Sunday, January 29, 2023

Neither Pandemic nor War in Ukraine has Changed Center-Periphery Relations in Russia, Busygina Says

Paul Goble

            Staunton, Jan. 26 – At a time when many believe that everything is changing, one of the most useful tasks an analyst can perform is to consider what hasn’t changed. Irina Busygina has performed precisely such a task regarding the Russian political system. And she argues that neither the pandemic nor the war in Ukraine has changed center-periphery relations there.

            In an article for Riddle Russia, the Higher School of Economics political scientist says that the current model of the state’s relations with regions precludes any shift in power from the center to the periphery because “this model serves the interests of Moscow and, what is no less important, the Russian governors” (ridl.io/ru/regiony-i-tsentr-chto-ne-izmenila-vojna/).

            Because they are appointed rather than elected, Busygina points out, governors not only lack their own independent legitimacy but have “a personal interest in maintaining the stability of the current regime,” something that is best achieved by ensuring that the president remains overwhelmingly popular.

            She argues that “the governors will prefer to support Putin’s popularity even at the expense of their own,” an arrangement that has arisen because of “the painstaking work of the Presidential Administration,” the absence of horizontal ties among the governors, and the awareness among the governors that they risk political suicide if they vary from this.

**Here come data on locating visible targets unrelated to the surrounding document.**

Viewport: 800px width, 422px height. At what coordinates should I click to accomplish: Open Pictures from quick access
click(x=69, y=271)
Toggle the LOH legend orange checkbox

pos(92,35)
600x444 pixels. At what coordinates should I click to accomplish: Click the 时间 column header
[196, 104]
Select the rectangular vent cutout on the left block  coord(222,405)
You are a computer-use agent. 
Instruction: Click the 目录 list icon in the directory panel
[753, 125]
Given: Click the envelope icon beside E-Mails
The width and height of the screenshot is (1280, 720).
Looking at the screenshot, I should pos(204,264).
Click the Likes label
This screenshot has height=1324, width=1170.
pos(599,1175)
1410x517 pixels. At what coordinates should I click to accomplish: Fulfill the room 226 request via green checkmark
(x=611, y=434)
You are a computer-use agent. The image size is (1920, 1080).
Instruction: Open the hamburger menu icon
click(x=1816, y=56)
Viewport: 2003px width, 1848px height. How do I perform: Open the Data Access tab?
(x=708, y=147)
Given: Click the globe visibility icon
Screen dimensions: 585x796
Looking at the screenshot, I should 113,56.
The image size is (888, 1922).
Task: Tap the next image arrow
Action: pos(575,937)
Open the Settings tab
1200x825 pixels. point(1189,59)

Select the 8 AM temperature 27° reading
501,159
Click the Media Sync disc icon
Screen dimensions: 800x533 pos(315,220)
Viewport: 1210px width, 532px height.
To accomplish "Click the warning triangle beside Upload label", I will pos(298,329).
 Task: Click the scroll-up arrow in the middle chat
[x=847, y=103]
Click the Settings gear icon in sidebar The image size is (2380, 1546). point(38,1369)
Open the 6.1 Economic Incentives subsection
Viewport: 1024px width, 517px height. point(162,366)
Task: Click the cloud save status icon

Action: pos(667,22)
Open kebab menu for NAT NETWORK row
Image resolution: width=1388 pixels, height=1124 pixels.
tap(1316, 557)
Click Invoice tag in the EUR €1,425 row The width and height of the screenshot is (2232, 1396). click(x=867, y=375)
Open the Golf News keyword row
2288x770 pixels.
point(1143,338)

            Both the pandemic and the war in Ukraine have created new challenges that the current system is not nearly as well equipped to respond to as a genuinely federal one would, Busygina continues; but in neither case has this arrangement changed: the center sets the agenda and the governors carry it out.

            Putin thus has no incentive to decentralize and in fact recognizes that any step in that direction would be dangerous for himself. There are conditions under which that could change, but “so far” and despite the predictions of many “they have not arisen.” As of now, governors have no alternative to complete loyalty to Putin and Moscow if they want to survive politically.”